Samuel Bottomley in Somewhere Boy
Samuel Bottomley in Somewhere Boy

Tyrannosaur was a tough watch. It began with a man who can’t articulate his rage taking his anger out by kicking his faithful dog to death, and encompasses domestic abuse, alcoholism and broken people. Despite its brutality, Bottomley, who played local lad Samuel in the movie, had a blast filming it.

“It felt like stepping through the wardrobe and finding yourself in Narnia,” he beams. “Everything the film’s about – the strong scenes and stuff – were never in front of me and I was kept very protected from that side of shooting.

“I remember sitting in one of the travel buses for people to finish their scene before I could step on set.”

In contrast to the wrenching source material, the environment was fun – producers bought him a new iPod, he chatted with star Olivia Colman and struggled to understand Peter Mullan’s syrup-thick Scottish accent.

“What great role models to have on your first job to look up to,” he adds. “Imagine if I’d done Tyrannosaur now. I’d have been so starstruck.”

Due to his age, he attended the Tyrannosaur premiere on the condition that he didn’t watch it. “Me and the producer sat and had dinner outside the screening while everybody else watched the film,” he laughs.

Other roles swiftly followed, including in the CBBC series Rocket’s Island and portraying the young Oliver Cromwell in the television adaption of the late Hilary Mantel’s Wolf Hall, which Bottomley – a history buff – loved.  “My dad read the book to me when we were filming it.”

In 2017, he secured a breakout role as Jordan Wilson in the Channel 4 school drama Ackley Bridge, gaining rave reviews for his raw portrait of a troubled teen who’s being abused by his father.

“Ackley Bridge was the first time people in my local area started to notice me,” he says. “I got a lot of people in Jordan’s position sending me messages saying they could really relate to my character and that’s a wonderful thing to hear because that’s what you do it for really.”

Bottomley, who still lives at home in Bradford with his mum, is equally adept at comedy as he is at pulling heartstrings. In 2019, two projects were released that showed his lighter side.
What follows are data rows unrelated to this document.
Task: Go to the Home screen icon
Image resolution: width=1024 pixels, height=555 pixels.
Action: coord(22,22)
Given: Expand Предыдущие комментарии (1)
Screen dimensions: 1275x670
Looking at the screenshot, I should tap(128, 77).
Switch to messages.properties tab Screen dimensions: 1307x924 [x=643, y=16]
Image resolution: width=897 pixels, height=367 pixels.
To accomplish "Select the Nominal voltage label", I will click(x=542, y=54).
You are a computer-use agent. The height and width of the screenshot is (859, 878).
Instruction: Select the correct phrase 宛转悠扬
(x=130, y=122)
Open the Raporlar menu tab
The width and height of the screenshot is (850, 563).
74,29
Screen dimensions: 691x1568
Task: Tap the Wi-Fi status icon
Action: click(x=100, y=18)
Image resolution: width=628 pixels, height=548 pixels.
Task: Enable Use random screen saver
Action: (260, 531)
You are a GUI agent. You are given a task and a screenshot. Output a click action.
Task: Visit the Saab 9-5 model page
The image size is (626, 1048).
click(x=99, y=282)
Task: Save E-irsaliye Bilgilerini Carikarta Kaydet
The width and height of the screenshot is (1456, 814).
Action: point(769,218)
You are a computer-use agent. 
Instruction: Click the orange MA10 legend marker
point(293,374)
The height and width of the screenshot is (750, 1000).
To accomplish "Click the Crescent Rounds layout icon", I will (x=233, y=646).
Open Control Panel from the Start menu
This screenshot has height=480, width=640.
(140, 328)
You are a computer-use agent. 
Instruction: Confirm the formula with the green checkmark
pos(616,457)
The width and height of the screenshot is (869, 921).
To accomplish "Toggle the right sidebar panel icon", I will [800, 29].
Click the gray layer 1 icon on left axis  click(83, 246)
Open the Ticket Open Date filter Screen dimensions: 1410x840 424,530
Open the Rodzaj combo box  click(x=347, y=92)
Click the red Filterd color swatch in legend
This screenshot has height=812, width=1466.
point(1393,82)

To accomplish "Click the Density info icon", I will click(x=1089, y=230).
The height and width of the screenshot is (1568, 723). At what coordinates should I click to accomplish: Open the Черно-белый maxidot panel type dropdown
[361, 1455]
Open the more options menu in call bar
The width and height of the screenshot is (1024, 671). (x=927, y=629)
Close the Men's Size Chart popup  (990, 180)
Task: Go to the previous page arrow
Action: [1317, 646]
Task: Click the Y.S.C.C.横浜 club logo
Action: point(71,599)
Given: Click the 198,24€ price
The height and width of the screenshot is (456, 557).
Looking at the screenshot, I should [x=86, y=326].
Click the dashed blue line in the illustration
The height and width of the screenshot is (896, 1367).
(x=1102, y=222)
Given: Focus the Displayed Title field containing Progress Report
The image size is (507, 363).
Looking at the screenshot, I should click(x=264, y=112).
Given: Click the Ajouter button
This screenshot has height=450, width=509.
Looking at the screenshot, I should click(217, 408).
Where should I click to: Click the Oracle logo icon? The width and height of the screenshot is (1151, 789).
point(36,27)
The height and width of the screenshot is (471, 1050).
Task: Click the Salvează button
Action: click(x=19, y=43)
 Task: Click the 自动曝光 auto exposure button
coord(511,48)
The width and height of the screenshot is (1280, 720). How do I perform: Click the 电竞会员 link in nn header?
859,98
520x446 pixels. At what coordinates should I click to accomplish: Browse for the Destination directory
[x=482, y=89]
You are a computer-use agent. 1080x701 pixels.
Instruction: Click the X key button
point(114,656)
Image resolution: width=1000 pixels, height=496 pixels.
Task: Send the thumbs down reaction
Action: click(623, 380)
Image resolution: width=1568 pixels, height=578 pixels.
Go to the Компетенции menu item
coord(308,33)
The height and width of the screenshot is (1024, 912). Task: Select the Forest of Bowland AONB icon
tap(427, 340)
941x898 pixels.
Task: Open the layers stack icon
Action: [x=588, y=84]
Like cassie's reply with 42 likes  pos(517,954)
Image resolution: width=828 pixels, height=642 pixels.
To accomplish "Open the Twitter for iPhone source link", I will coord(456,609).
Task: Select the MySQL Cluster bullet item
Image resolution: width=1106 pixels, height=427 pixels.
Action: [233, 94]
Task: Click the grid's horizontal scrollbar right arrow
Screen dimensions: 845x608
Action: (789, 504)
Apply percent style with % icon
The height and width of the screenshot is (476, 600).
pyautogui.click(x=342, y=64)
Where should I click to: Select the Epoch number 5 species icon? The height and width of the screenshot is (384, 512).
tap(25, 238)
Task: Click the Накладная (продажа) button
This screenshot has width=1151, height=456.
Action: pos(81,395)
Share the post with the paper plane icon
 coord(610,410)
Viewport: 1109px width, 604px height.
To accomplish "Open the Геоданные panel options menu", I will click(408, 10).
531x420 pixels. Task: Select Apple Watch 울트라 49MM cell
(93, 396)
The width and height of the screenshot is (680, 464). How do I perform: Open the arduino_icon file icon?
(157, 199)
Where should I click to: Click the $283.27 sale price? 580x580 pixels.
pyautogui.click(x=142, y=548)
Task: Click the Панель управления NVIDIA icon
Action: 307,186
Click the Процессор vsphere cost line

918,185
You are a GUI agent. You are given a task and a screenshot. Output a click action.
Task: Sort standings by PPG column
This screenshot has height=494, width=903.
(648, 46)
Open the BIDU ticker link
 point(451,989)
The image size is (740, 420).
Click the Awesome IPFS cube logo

Ladhood, the cult sitcom in which he played Ralph Roberts, was based on the now 34-year-old comic Liam Williams’ hormonal adolescence in Garforth, near Leeds, and felt so authentic, you could practically smell the Lynx deodorant wafting through the screen.

“That’s the thing I get collared in the street for the most really. You always get 35-40 year olds saying ‘That was it for me’ and that’s exactly why I did it.”

Three of the four main Ladhood cast hail from Bradford, and he also liked the notion of celebrating regions usually neglected by television.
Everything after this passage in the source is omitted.